Results 1 to 18 of 18

Thread: AtomBeam compression / reduction

  1. #1
    Member SolidComp's Avatar
    Join Date
    Jun 2015
    Location
    USA
    Posts
    353
    Thanks
    131
    Thanked 54 Times in 38 Posts

    AtomBeam compression / reduction

    Does anyone know how AtomBeam works? I can't tell what they're talking about:
    AtomBeam is a cutting-edge new AI driven data reduction technique to significantly decrease the volume of data (the number of individual bits needed to store data) required for storage and transmission.

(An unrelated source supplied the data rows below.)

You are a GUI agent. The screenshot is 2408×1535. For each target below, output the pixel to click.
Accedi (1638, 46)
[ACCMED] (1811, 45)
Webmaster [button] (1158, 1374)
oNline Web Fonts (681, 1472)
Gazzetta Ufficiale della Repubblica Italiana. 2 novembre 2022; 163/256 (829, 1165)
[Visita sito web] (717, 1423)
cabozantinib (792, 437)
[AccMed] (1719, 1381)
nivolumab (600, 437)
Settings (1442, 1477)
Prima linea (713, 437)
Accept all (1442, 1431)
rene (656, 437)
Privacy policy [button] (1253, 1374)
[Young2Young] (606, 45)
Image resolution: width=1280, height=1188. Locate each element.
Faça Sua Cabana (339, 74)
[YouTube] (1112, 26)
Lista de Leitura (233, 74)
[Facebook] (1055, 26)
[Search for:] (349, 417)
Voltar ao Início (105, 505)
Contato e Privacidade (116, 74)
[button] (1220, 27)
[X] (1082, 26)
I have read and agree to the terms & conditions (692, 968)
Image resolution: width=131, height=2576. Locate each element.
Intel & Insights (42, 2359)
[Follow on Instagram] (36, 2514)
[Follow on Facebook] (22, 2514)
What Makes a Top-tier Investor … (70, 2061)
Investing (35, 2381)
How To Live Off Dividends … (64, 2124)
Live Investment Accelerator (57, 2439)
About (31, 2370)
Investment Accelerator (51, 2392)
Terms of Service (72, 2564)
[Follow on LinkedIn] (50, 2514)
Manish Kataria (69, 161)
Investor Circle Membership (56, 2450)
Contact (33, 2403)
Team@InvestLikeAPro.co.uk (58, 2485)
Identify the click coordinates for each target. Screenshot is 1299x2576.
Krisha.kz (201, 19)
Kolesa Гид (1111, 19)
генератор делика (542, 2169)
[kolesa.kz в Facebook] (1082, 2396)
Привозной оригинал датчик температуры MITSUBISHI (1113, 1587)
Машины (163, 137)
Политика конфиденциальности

    Wait, isn’t that just compression?


    No, AtomBeam uses a significantly different approach to typical algorithm-based compression techniques. Instead of using a mathematical approach to compress the data, we break the data down into ‘chunks’ (Called Sourceblocks) determined by our proprietary AtomIzer AI engine. These Sourceblocks are not sent directly, instead a shortened Codeword is sent that corresponds to that Sourceblock. And all of this information is housed in a Codebook. This results in faster, more efficient data transmission as the volume of data being transmitted is extremely low.
    Is this just a dictionary?

    I found them when I was searching on compression for small data.

  2. #2
    Member JamesWasil's Avatar
    Join Date
    Dec 2017
    Location
    Arizona
    Posts
    78
    Thanks
    80
    Thanked 13 Times in 12 Posts
    Sounds like they are using "AI" (insert buzzwords here) to do what a regular program already does with a dictionary, yes. Kind of like a light switch using "AI" to sense light, when a simple motion detector already does that.

    Or using "AI" to sense carbon monoxide or smoke detection, when a photoelectric method or older ionization technique does that without anything else required.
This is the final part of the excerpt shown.